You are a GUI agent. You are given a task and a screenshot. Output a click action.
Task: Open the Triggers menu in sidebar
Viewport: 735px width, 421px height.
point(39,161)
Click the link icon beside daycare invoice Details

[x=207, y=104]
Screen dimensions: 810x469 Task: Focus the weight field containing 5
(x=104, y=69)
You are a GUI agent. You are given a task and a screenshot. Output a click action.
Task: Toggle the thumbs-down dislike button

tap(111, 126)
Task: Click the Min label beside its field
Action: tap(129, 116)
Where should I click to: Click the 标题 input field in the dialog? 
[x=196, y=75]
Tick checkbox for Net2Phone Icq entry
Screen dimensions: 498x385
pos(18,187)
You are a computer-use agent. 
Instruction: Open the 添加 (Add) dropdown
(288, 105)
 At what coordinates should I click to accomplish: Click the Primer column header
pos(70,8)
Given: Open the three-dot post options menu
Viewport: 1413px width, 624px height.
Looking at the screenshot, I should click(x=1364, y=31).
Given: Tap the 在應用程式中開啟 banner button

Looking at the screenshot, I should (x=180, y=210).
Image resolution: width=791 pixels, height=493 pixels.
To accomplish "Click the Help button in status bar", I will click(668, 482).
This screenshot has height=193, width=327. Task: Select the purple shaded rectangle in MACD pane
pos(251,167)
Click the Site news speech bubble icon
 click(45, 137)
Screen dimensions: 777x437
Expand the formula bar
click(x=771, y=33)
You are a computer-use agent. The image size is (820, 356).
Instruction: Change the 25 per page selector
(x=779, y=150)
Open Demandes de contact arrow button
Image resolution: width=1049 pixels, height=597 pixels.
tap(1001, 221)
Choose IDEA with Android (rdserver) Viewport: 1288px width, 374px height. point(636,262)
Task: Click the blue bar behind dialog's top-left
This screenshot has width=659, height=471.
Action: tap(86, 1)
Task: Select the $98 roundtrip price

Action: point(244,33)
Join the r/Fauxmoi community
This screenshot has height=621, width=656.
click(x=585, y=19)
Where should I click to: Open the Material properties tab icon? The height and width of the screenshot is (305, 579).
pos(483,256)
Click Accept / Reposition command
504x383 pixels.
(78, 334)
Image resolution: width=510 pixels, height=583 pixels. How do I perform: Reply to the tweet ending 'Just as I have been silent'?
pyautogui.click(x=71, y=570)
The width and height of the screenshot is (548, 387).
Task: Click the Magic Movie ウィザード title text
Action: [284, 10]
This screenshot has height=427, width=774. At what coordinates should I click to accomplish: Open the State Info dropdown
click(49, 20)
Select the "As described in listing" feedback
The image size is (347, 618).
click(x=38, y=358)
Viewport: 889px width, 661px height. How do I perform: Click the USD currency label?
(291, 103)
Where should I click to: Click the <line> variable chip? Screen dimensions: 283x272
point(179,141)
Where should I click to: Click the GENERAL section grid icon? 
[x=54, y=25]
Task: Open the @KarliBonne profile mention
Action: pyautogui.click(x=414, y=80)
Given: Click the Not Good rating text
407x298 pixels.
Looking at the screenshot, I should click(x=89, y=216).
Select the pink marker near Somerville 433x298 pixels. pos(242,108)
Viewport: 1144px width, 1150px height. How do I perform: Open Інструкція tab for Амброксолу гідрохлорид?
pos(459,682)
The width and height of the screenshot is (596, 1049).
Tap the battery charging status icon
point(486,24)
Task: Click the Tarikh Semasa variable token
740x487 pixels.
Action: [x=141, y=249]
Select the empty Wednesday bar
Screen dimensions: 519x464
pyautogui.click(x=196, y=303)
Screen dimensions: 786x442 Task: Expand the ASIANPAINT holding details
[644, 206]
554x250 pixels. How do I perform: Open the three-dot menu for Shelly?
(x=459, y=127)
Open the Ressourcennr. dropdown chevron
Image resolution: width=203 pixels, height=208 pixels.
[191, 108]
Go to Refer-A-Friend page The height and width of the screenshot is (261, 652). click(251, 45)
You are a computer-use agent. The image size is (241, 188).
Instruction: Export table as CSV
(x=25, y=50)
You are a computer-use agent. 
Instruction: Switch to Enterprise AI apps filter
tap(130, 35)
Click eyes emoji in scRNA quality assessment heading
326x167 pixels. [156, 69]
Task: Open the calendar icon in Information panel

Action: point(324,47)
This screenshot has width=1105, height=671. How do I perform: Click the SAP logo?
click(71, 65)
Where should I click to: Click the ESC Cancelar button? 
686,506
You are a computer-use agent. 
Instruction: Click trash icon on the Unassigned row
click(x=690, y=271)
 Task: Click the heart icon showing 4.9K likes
####################
Exercise directions → Write each entry out again, exactly as it reads above.

The completed task →
You are a GUI agent. You are given a task and a screenshot. Output a click action.
Task: Open the Triggers menu in sidebar
Viewport: 735px width, 421px height.
point(39,161)
Click the link icon beside daycare invoice Details

[x=207, y=104]
Screen dimensions: 810x469 Task: Focus the weight field containing 5
(x=104, y=69)
You are a GUI agent. You are given a task and a screenshot. Output a click action.
Task: Toggle the thumbs-down dislike button

tap(111, 126)
Task: Click the Min label beside its field
Action: tap(129, 116)
Where should I click to: Click the 标题 input field in the dialog? 
[x=196, y=75]
Tick checkbox for Net2Phone Icq entry
Screen dimensions: 498x385
pos(18,187)
You are a computer-use agent. 
Instruction: Open the 添加 (Add) dropdown
(288, 105)
 At what coordinates should I click to accomplish: Click the Primer column header
pos(70,8)
Given: Open the three-dot post options menu
Viewport: 1413px width, 624px height.
Looking at the screenshot, I should click(x=1364, y=31).
Given: Tap the 在應用程式中開啟 banner button

Looking at the screenshot, I should (x=180, y=210).
Image resolution: width=791 pixels, height=493 pixels.
To accomplish "Click the Help button in status bar", I will click(668, 482).
This screenshot has height=193, width=327. Task: Select the purple shaded rectangle in MACD pane
pos(251,167)
Click the Site news speech bubble icon
 click(45, 137)
Screen dimensions: 777x437
Expand the formula bar
click(x=771, y=33)
You are a computer-use agent. The image size is (820, 356).
Instruction: Change the 25 per page selector
(x=779, y=150)
Open Demandes de contact arrow button
Image resolution: width=1049 pixels, height=597 pixels.
tap(1001, 221)
Choose IDEA with Android (rdserver) Viewport: 1288px width, 374px height. point(636,262)
Task: Click the blue bar behind dialog's top-left
This screenshot has width=659, height=471.
Action: tap(86, 1)
Task: Select the $98 roundtrip price

Action: point(244,33)
Join the r/Fauxmoi community
This screenshot has height=621, width=656.
click(x=585, y=19)
Where should I click to: Open the Material properties tab icon? The height and width of the screenshot is (305, 579).
pos(483,256)
Click Accept / Reposition command
504x383 pixels.
(78, 334)
Image resolution: width=510 pixels, height=583 pixels. How do I perform: Reply to the tweet ending 'Just as I have been silent'?
pyautogui.click(x=71, y=570)
The width and height of the screenshot is (548, 387).
Task: Click the Magic Movie ウィザード title text
Action: [284, 10]
This screenshot has height=427, width=774. At what coordinates should I click to accomplish: Open the State Info dropdown
click(49, 20)
Select the "As described in listing" feedback
The image size is (347, 618).
click(x=38, y=358)
Viewport: 889px width, 661px height. How do I perform: Click the USD currency label?
(291, 103)
Where should I click to: Click the <line> variable chip? Screen dimensions: 283x272
point(179,141)
Where should I click to: Click the GENERAL section grid icon? 
[x=54, y=25]
Task: Open the @KarliBonne profile mention
Action: pyautogui.click(x=414, y=80)
Given: Click the Not Good rating text
407x298 pixels.
Looking at the screenshot, I should click(x=89, y=216).
Select the pink marker near Somerville 433x298 pixels. pos(242,108)
Viewport: 1144px width, 1150px height. How do I perform: Open Інструкція tab for Амброксолу гідрохлорид?
pos(459,682)
The width and height of the screenshot is (596, 1049).
Tap the battery charging status icon
point(486,24)
Task: Click the Tarikh Semasa variable token
740x487 pixels.
Action: [x=141, y=249]
Select the empty Wednesday bar
Screen dimensions: 519x464
pyautogui.click(x=196, y=303)
Screen dimensions: 786x442 Task: Expand the ASIANPAINT holding details
[644, 206]
554x250 pixels. How do I perform: Open the three-dot menu for Shelly?
(x=459, y=127)
Open the Ressourcennr. dropdown chevron
Image resolution: width=203 pixels, height=208 pixels.
[191, 108]
Go to Refer-A-Friend page The height and width of the screenshot is (261, 652). click(251, 45)
You are a computer-use agent. The image size is (241, 188).
Instruction: Export table as CSV
(x=25, y=50)
You are a computer-use agent. 
Instruction: Switch to Enterprise AI apps filter
tap(130, 35)
Click eyes emoji in scRNA quality assessment heading
326x167 pixels. [156, 69]
Task: Open the calendar icon in Information panel

Action: point(324,47)
This screenshot has width=1105, height=671. How do I perform: Click the SAP logo?
click(71, 65)
Where should I click to: Click the ESC Cancelar button? 
686,506
You are a computer-use agent. 
Instruction: Click trash icon on the Unassigned row
click(x=690, y=271)
 Task: Click the heart icon showing 4.9K likes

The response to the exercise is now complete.